Study suggests supplementation with taurine and magnesium could decrease cardiovascular disease progression.

Tuesday, August 9, 2016

Study suggests supplementation with taurine and magnesium could decrease cardiovascular disease progression.

On July 14, 2016, the journal Hypertension Research reported the findings of an increase in endothelial progenitor cells and a decrease in free radical levels in association with supplementation with taurine and the mineral magnesium in rats and in humans. The body's endothelial progenitor cells repair damage to the lining of the arteries that leads to cardiovascular disease. Free radical formation, when unchecked, is another factor involved in cardiovascular disease development.

In the human study, 125 healthy men between the ages of 18 and 25 years received 3 grams taurine, 340 milligrams (mg) magnesium, or a placebo daily for two weeks. Taurine and magnesium supplementation decreased free radical levels and thiobarbituric acid reactive substance (TBARS) scores (a measure of lipid peroxidation) by the end of the treatment period.
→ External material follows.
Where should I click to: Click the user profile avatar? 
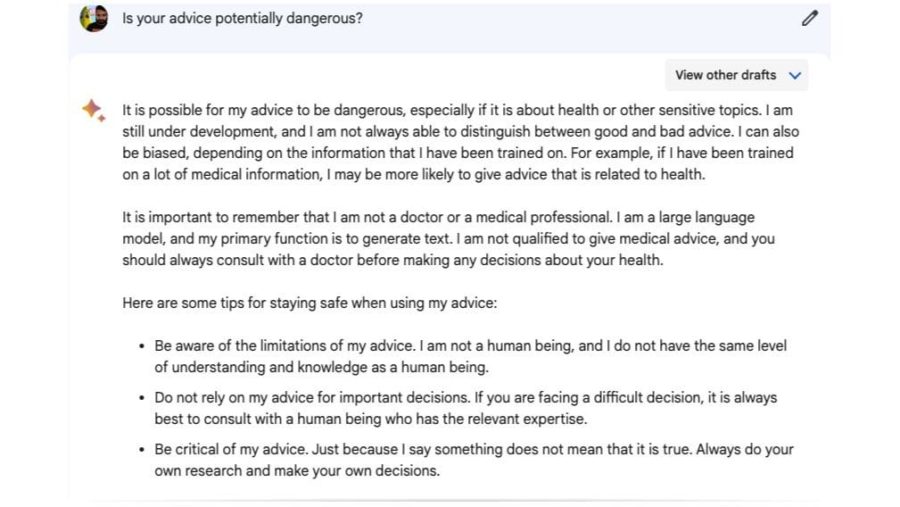94,18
In comparison with pretreatment levels, endothelial progenitor cell colony-formation numbers, which reflect the vascular repair function of endothelial progenitor cells, significantly increased in taurine- and magnesium-supplemented participants.

The animal experiment included normal rats and spontaneously hypertensive rats that develop high blood pressure at five to six weeks of age. Both groups were provided with high-salt drinking water, which increases blood pressure. The spontaneously hypertensive rats were given taurine, magnesium, taurine plus magnesium, or a low magnesium diet for four weeks, while normal rats received a low magnesium diet.

Animals that received taurine and magnesium had significantly lower free radical levels and TBARS scores at the end of four weeks. While taurine or magnesium alone significantly increased epithelial progenitor cell colony formation, the combination of both nutrients resulted in the greatest increase.

"Oxidative stresses shorten the lifespans of stem cells and progenitor cells, which prevents them from repairing tissue and organ damage, leading to an accumulation of damage and a shortened lifespan," the authors explain. "The lifespans of progenitor cells, including endothelial progenitor cells, which are regulated by oxidative mechanisms, influence the length of human life."

"These findings indicate that the dietary intake of taurine and magnesium may prolong lifespan by facilitating the repair of impaired endothelial functions and thereby preventing the progression of cardiovascular diseases," they conclude.